As we have a redundant switched network our network team uses color coding
religiously.

Off the top of my head it's something like:
Blue for primary network, green for the secondary (for the teamed
networks)
Orange for backup
Red for rILO

They also label all connections, both ends.  They are not so concerned with
what the system name is, as switch/port it is connected to.

Steven Peck
http://www.blkmtn.org



On Wed, Jun 20, 2012 at 7:20 AM, Ben Scott <mailvor...@gmail.com> wrote:

> On Wed, Jun 20, 2012 at 9:27 AM, Tom Miller <tmil...@hnncsb.org> wrote:
> > What are your preferences?   Cable color by rack, system, type, etc?
> It's
> > just aesthetics but I'm looking for ideas.
>
>   If you want it to look pretty, use the same color for each
> rack/switch.  Otherwise that's more confusing than helpful.

-=-=-=-=-

| Exercise description |
Reproduce verbatim the passage of the message on network cable color coding above, from "Steven Peck" up to and including "system, type, etc?".

| Recorded data |
-=-=-=-=-

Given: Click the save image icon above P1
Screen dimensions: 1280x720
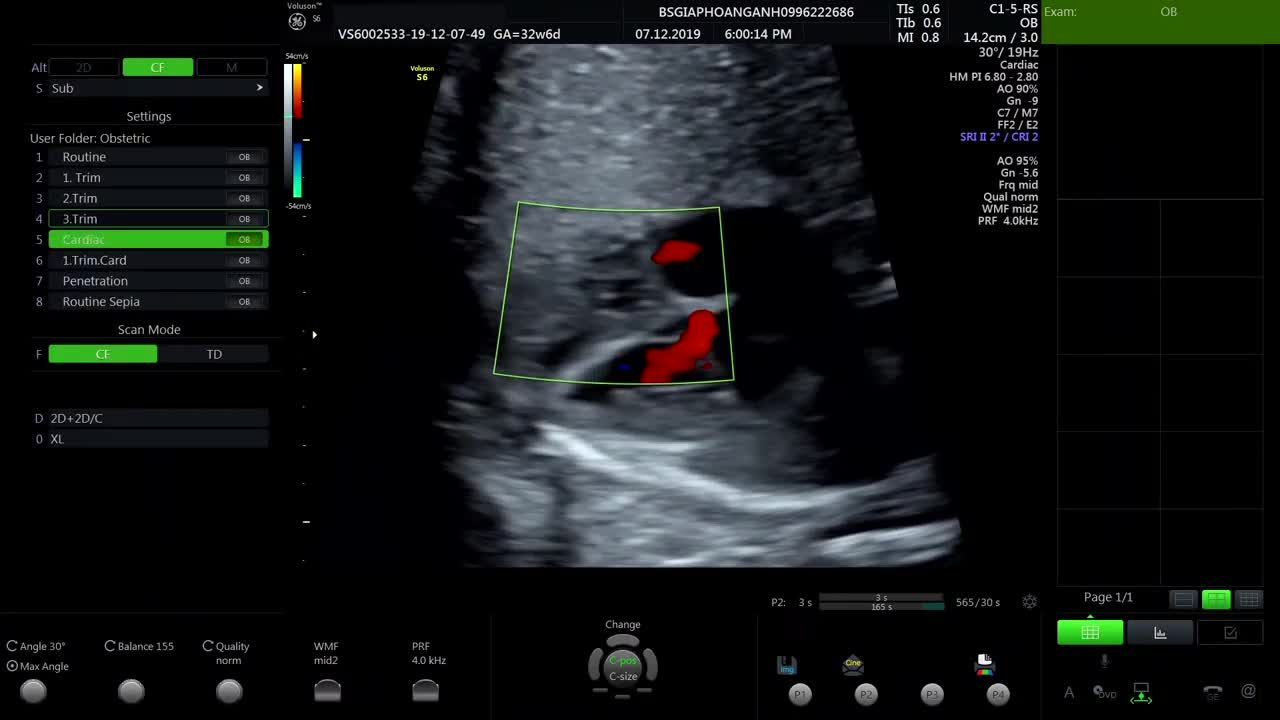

-=-=-=-=-

| The completed task |
Steven Peck
http://www.blkmtn.org



On Wed, Jun 20, 2012 at 7:20 AM, Ben Scott <mailvor...@gmail.com> wrote:

> On Wed, Jun 20, 2012 at 9:27 AM, Tom Miller <tmil...@hnncsb.org> wrote:
> > What are your preferences?   Cable color by rack, system, type, etc?